On this week's episode of Mic'd Up, Christine Niles talks to Tara Ross, the author of This Day in History on Facebook and co-author of Under God: George Washington and the Question of Church and State. They discuss the history of separation of church and state, a concept that many are led to believe was an idea dear to the nation's Founding Fathers.
It is, in fact, completely the opposite. The term appears nowhere in the Declaration of Independence nor in the Bill of Rights.

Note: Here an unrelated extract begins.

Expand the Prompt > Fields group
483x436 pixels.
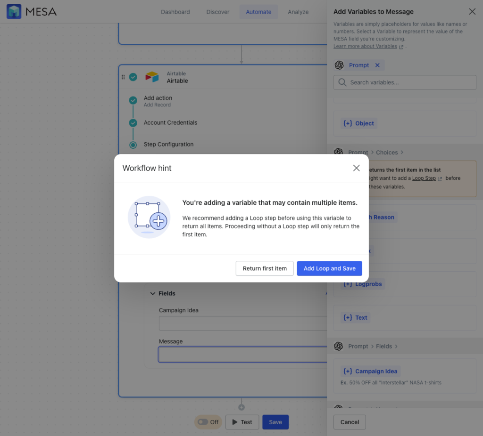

It's a term mentioned once by Thomas Jefferson in a letter to the Danbury Baptists in 1801.
Ross tells Church Militant that Jefferson almost immediately regretted the statement after the Danbury Baptists published his letter and a public outcry ensued after which Jefferson assured the public it was not his intention to separate Christianity from politics.
Years later, in 1879 and 1987, the U.S. Supreme court used Jefferson's phrase to construe that which the founding father did not intend.

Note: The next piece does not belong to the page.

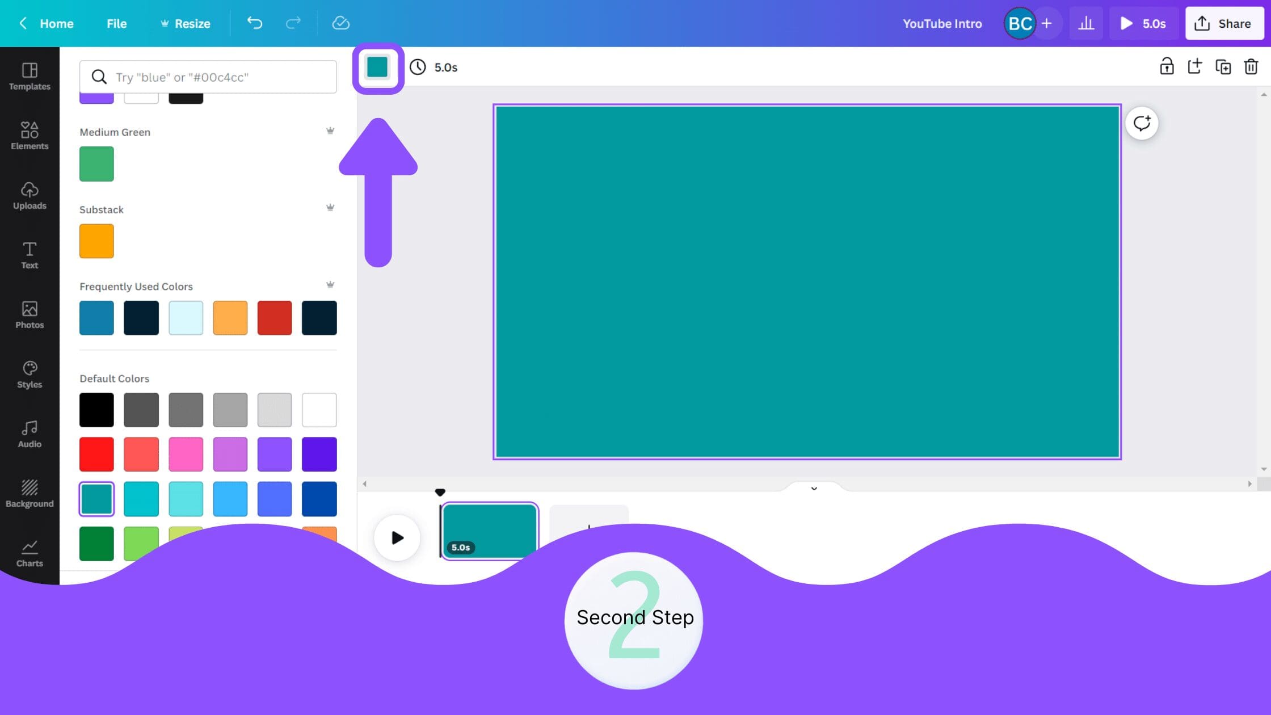Select the Uploads panel icon
Screen dimensions: 1271x715
pyautogui.click(x=30, y=195)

Since then, it's been used as an excuse to attack the enactment of laws based on Christian moral principles, and cultural Marxists eliminated prayer from schools in 1962 with the Bible being banished only a year later.
But when prayer had been banished from the centers of learning, barely 10 years later in 1973 the United States abandoned Christian morality by legalizing the murder of the unborn in abortion.
Those same Marxists, in their effort to purge society of Catholicism, have been pushing to use the law to crush religious freedom, the opposite of what Jefferson and the other Founding Fathers actually intended.